Insomma, Nash è il leader di una squadra che molti davano per spacciata e che invece può arrivare alle finali di Conference giocando con un centro che fino a poco tempo fa era un fallito e non supera i 2,05, con un Marion che prima era considerato buono solo a correre e saltare e con altri scarti delle lega come House o Tim Thomas. È Nash che ha reso Diaw e Barbosa due fenomeni, è Nash che ha portato Shawn Marion a due All-Star consecutivi e gli ha permesso addirittura di pensare all'MVP, è Nash che ha salvato la carriera di Tim Thomas e gli permetterà di strappare un altro grande contratto quest'estate, è Nash che fa credere a tutti i suoi compagni che possono essere dei grandi giocatori, è lui che organizza cene e pranzi durante le trasferte per creare un ambiente che forse non c'è in nessuna squadra in tutta la NBA.

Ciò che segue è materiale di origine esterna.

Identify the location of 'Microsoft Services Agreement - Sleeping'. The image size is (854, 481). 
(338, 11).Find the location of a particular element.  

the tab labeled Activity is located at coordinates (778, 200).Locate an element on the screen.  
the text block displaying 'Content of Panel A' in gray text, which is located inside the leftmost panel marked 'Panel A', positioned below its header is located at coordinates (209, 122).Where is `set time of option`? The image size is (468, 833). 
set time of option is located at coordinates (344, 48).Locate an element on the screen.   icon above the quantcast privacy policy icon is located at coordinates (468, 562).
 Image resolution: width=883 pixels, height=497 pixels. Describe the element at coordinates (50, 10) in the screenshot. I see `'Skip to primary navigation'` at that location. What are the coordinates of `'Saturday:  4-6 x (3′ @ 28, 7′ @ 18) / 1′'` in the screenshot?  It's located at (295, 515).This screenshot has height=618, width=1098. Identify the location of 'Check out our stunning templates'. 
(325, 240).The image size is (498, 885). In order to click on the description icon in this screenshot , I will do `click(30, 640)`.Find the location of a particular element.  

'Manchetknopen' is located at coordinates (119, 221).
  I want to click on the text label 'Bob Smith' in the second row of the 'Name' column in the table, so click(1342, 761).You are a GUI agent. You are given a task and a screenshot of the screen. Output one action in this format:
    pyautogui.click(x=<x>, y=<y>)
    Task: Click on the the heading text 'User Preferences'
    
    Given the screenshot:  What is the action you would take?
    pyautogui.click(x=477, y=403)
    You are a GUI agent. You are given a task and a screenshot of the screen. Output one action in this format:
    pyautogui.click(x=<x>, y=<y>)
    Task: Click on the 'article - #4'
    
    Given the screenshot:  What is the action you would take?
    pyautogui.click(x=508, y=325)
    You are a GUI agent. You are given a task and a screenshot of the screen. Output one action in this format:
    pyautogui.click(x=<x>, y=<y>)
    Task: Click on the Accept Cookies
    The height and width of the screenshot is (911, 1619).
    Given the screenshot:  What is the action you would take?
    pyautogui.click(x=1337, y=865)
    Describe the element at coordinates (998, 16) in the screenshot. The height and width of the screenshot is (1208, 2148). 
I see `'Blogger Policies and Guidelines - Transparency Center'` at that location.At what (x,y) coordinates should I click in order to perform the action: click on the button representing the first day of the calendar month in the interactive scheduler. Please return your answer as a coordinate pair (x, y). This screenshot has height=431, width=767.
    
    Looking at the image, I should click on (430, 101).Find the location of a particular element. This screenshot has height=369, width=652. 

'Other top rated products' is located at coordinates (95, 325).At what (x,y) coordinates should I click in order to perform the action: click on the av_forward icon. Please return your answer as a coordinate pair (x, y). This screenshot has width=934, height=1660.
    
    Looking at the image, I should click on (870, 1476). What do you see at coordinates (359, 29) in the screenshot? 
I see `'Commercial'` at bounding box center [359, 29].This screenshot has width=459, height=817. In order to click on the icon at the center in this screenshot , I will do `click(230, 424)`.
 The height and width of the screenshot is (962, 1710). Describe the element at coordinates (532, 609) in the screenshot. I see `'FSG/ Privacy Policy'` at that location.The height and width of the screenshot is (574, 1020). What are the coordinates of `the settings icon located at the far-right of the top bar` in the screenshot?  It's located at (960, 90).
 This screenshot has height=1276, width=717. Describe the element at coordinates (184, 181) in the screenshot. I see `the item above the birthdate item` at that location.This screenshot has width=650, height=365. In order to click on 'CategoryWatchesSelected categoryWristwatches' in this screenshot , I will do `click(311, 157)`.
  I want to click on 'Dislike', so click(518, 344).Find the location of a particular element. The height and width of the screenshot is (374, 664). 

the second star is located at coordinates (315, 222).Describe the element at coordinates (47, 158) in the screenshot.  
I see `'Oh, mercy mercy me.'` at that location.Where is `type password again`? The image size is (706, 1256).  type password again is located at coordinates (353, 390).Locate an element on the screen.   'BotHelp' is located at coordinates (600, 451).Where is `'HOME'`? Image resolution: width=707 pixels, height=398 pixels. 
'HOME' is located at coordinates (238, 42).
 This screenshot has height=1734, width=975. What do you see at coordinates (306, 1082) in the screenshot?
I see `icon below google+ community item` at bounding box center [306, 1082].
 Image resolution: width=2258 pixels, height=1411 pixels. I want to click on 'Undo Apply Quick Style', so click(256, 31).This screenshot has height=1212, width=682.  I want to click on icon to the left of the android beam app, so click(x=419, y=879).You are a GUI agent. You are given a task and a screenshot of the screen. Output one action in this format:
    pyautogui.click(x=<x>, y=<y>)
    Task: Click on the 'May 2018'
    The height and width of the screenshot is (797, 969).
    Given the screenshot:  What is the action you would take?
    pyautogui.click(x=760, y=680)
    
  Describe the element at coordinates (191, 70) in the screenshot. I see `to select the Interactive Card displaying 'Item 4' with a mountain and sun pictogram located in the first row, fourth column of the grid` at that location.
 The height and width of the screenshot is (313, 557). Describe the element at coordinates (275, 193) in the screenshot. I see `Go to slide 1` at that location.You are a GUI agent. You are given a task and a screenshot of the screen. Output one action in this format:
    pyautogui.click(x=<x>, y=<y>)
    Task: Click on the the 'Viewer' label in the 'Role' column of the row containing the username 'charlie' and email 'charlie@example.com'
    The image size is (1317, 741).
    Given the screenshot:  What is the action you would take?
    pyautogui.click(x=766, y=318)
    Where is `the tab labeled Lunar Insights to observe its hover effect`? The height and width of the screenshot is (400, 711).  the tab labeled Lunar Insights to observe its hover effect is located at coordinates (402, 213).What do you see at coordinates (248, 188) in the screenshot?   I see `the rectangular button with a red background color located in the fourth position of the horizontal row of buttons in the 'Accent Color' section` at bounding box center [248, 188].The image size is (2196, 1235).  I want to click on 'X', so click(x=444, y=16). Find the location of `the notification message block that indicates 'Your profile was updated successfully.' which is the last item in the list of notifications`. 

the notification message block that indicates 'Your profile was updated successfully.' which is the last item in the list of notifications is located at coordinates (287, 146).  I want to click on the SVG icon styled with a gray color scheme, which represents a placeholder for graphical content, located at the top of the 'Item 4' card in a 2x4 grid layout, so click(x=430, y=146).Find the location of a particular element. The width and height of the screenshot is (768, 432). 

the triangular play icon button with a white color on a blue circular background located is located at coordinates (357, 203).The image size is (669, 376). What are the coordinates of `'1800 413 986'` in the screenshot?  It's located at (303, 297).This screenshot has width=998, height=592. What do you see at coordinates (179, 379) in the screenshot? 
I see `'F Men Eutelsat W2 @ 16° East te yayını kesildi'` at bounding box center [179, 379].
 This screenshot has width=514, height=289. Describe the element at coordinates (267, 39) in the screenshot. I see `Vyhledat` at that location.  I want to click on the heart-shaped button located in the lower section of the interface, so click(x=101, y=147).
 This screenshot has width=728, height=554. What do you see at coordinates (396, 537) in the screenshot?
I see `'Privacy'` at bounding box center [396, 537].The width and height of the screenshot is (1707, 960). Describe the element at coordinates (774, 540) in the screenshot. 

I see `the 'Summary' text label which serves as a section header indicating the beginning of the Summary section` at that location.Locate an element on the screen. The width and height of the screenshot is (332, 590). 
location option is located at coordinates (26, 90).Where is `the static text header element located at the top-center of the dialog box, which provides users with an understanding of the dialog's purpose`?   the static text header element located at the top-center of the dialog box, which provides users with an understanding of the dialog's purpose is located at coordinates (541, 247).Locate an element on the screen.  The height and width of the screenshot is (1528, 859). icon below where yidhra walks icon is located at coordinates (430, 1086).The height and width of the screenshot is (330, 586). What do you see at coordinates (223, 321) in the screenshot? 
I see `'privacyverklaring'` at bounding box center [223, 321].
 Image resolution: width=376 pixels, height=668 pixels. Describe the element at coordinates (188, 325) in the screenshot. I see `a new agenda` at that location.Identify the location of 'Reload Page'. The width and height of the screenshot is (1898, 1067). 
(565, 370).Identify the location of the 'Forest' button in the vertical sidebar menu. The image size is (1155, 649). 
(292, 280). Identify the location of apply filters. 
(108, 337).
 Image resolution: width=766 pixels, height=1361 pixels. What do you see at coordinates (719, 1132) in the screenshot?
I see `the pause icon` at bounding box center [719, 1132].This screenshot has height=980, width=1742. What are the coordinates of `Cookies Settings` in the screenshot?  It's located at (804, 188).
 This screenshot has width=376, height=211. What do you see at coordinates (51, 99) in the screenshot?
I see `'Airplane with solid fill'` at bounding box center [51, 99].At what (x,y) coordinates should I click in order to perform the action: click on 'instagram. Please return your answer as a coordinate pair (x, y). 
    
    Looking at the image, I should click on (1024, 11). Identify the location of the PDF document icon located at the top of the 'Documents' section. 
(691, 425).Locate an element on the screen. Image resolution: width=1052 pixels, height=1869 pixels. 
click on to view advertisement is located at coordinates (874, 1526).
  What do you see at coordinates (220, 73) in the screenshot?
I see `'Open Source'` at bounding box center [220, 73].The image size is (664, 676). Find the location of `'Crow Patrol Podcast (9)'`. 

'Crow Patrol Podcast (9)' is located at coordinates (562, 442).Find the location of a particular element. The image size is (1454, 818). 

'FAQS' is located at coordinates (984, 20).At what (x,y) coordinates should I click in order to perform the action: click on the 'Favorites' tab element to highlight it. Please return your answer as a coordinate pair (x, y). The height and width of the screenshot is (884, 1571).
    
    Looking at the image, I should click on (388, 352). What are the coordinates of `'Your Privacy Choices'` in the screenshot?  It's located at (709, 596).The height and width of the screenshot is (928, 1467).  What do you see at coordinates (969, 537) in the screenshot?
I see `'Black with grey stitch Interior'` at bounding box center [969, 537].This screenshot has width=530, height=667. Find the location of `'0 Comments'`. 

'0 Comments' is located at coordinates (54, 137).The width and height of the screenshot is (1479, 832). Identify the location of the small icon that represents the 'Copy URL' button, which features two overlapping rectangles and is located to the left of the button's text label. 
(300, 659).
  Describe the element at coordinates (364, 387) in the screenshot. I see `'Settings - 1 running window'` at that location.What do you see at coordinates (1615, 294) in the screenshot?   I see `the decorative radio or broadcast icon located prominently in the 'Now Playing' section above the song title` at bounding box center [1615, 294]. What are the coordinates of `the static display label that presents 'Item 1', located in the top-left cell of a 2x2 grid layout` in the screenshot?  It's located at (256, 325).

Per questo e per tutto ciò che abbiamo detto Nash merita l'MVP. Perché è l'allegria del Basket. Perché trasmette quell'allegria ogni volta che va su e giຠper il campo a tutti quelli che lo stanno guardando, sugli spalti e sul divano di casa loro. Ma soprattutto, perché quell'allegria la trasmette ai suoi compagni, che col piccolo grande canadese al loro fianco si credono capaci di qualsiasi cosa. Al di là dei numeri è per questa ragione che Nash è un giocatore unico e solo i giocatori unici sono capaci di vincere due MVP consecutivi e scrivere il loro nome nella storia del Basket.